═════ Provided entries
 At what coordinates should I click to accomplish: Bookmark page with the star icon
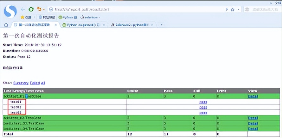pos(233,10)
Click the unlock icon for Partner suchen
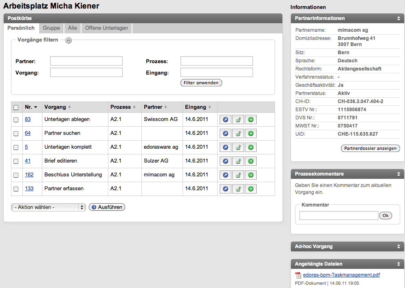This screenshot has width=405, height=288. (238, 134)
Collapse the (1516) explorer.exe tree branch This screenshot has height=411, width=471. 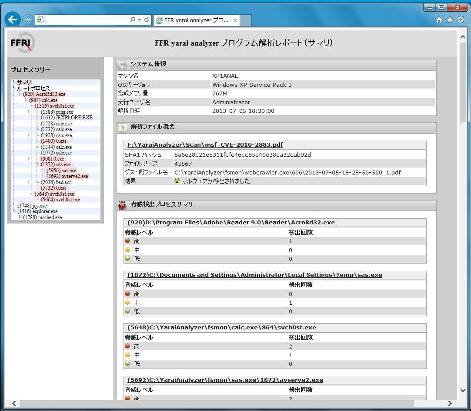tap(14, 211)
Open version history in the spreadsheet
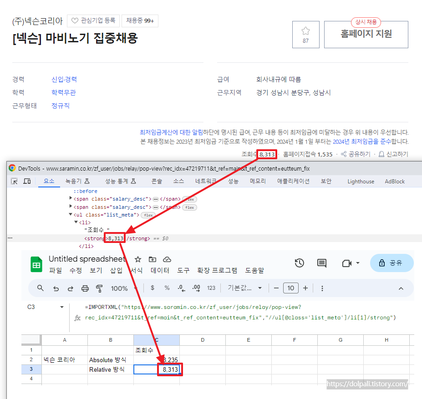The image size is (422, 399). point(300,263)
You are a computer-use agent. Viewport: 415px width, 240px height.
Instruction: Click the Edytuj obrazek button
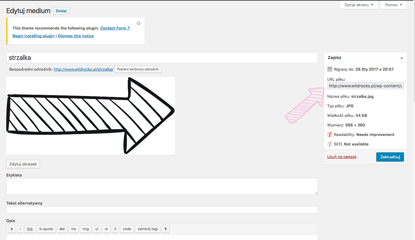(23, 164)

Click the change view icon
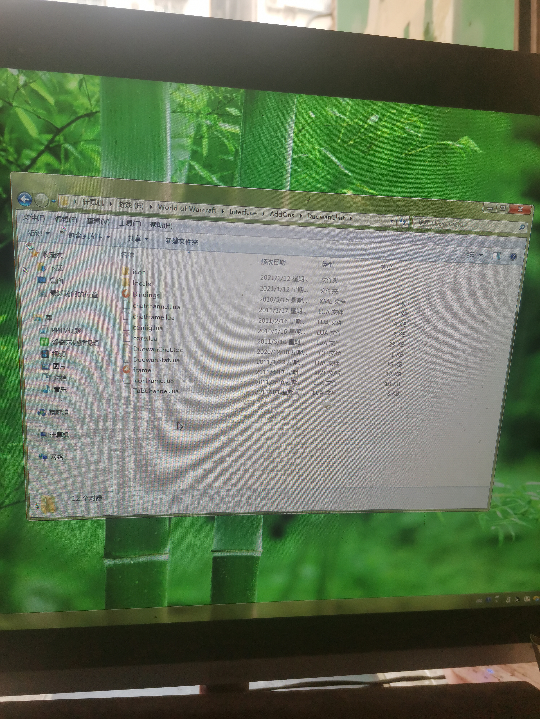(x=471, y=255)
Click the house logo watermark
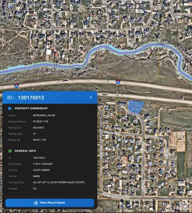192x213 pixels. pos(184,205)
══════════
═════ Provided entries
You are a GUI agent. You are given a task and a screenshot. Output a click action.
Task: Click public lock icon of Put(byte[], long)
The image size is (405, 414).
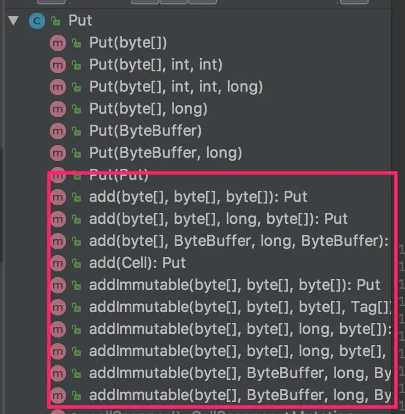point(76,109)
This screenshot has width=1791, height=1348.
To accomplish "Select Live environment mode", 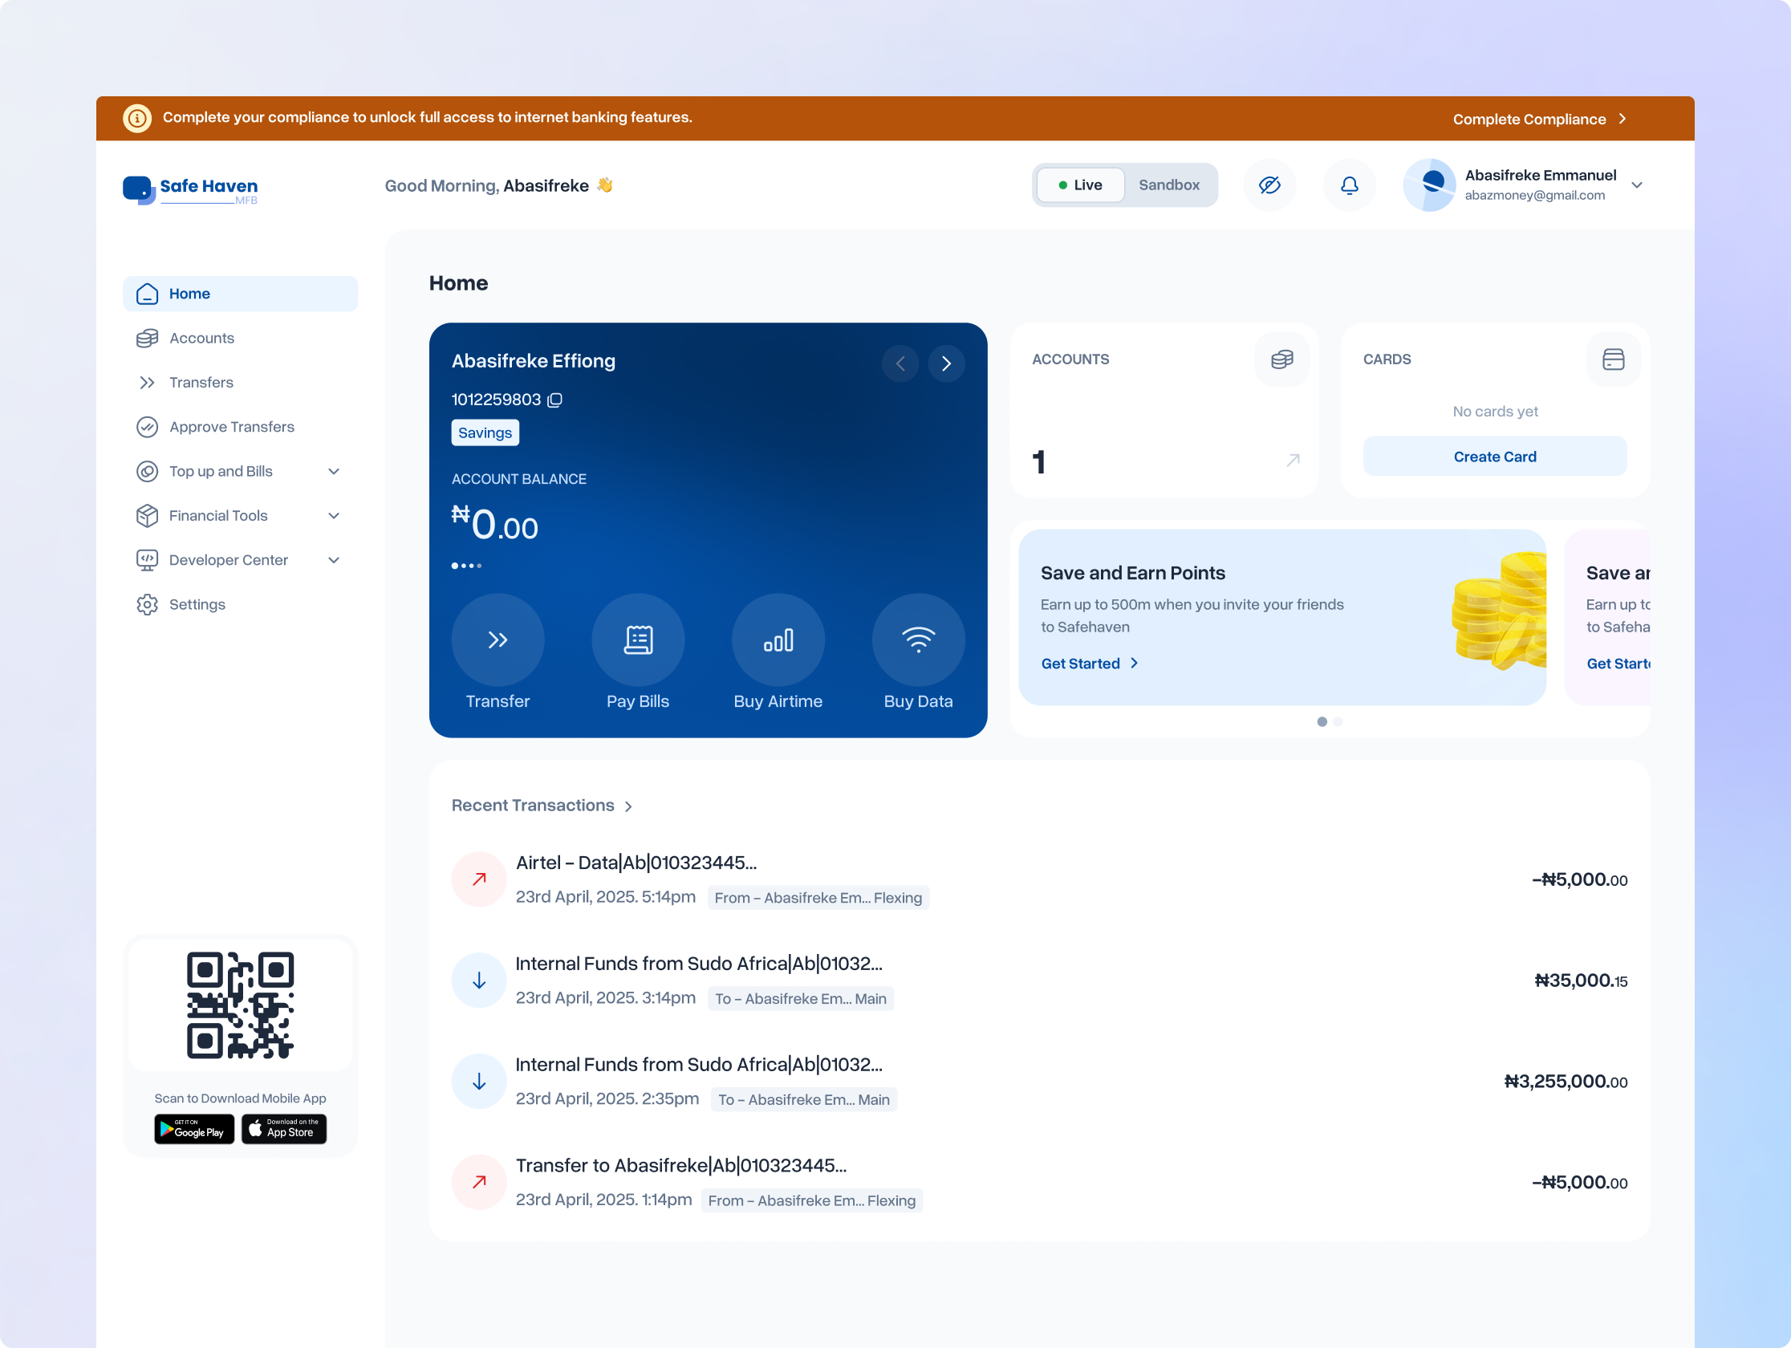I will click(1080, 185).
══════════
═════ Provided entries
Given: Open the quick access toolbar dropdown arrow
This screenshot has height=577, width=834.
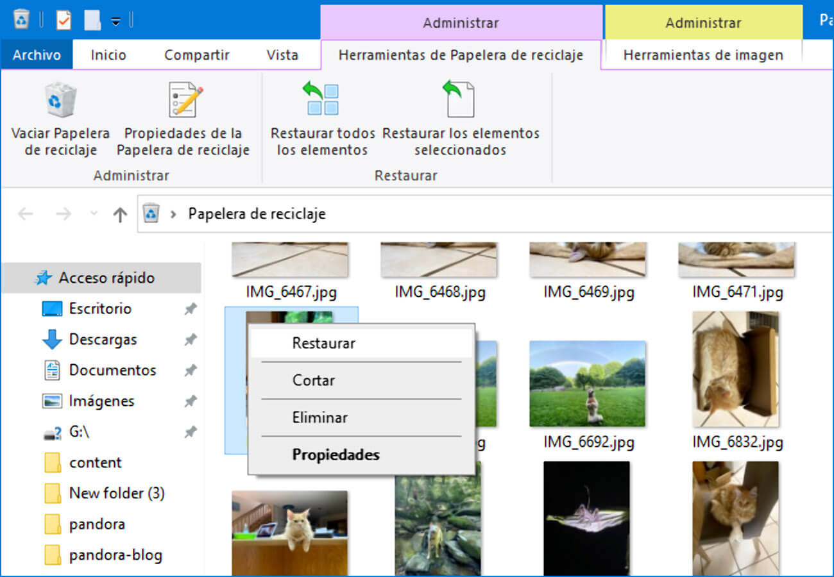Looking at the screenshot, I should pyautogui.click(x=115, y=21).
══════════
*The task:* Duplicate the rows in the part that opens with the line containing "Click the change view icon" and closes with the line containing "192x213 pixels. pos(184,205)", leaving the pictures out of your answer.

*Task answer:*
Click the change view icon
(x=471, y=255)
Click the house logo watermark
192x213 pixels. pos(184,205)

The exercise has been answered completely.